15.12.2010 - ODG

Irina Bokova en appelle à un nouvel humanisme lors de la célébration du 65e anniversaire de l’UNESCO

© UNESCO/Michel Ravassard - La Directrice générale, Irina Bokova, entourée des anciens directeurs généraux Amadou-Mathar M’Bow, Federico Mayor et Koïchiro Matsuura

Le 14 décembre 2010, la Directrice générale de l'UNESCO Irina Bokova, entourée de ses trois prédécesseurs Amadou-Mahtar M’Bow (1974-1987), Federico Mayor (1987-1999) et Koïchiro Matsuura (1999-2009), a célébré le 65e anniversaire de l’adoption de l’Acte constitutif de l’UNESCO, signé à Londres le 16 novembre 1945.

La cérémonie, qui s’est déroulée au Siège de l’UNESCO, a réuni un grand nombre d’ambassadeurs de bonne volonté, d’envoyés spéciaux et d’artistes pour la paix de l’UNESCO, ainsi que de nombreux membres des délégations permanentes des États membres auprès de l’UNESCO.

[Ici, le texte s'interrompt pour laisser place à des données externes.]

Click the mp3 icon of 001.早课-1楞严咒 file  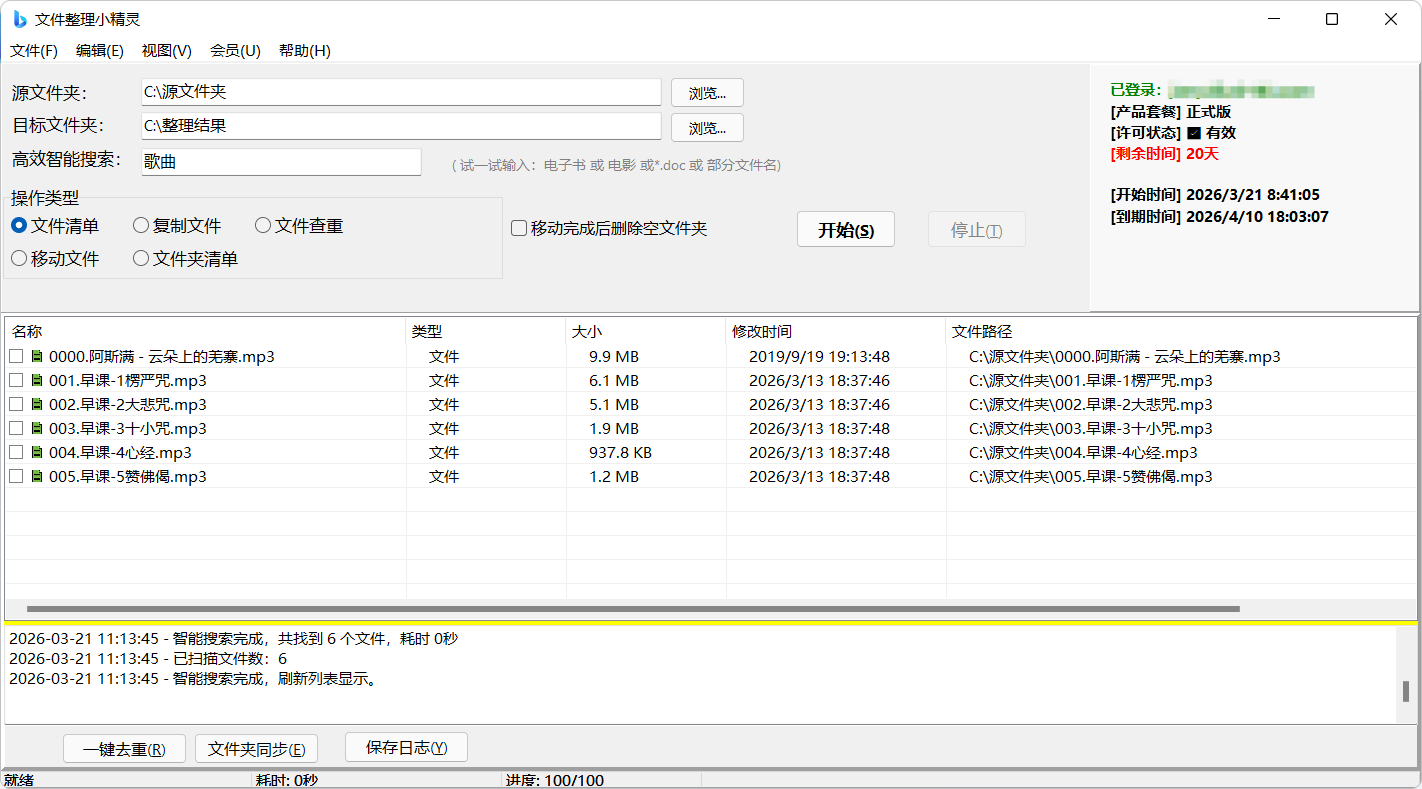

Chacun des trois anciens directeurs généraux a prononcé un discours enthousiaste mettant en avant le rôle fondamental joué par l’UNESCO dans la promotion de la coopération internationale. La Directrice générale Irina Bokova a pour sa part estimé que cette cérémonie était un événement fort, qui offrait l’occasion de se rassembler et de réaffirmer avec détermination la volonté de faire mieux et d’agir plus résolument.

« Mon message aujourd’hui, en ces temps où la mondialisation et l’interdépendance s’amplifient mais où les nouveaux défis économiques, financiers et sociaux engendrent aussi une incertitude croissante, est un appel à instaurer un nouvel humanisme », a déclaré Irina Bokova.

« Le nouvel humanisme renvoie, à mon sens, au questionnement essentiel suscité par la mondialisation aujourd’hui : comment gérer la diversité à l’heure où nos sociétés et nos métropoles deviennent de plus en plus complexes et hétérogènes à bien des égards ? » a-t-elle poursuivi.

« Face à cette interrogation, mon message est un message d’espoir et de confiance. L’UNESCO apporte des réponses essentielles aux questions auxquelles nous sommes aujourd’hui confrontés – des questions qui portent sur les moyens d’empêcher l’atomisation de l’humanité ainsi que sur les moyens de construire des fondations solides pour le développement et la paix. Le monde a besoin de croire au pouvoir de la paix et nous tous ici allons et devons continuer à jouer pleinement notre rôle à cet égard » a-t-elle conclu.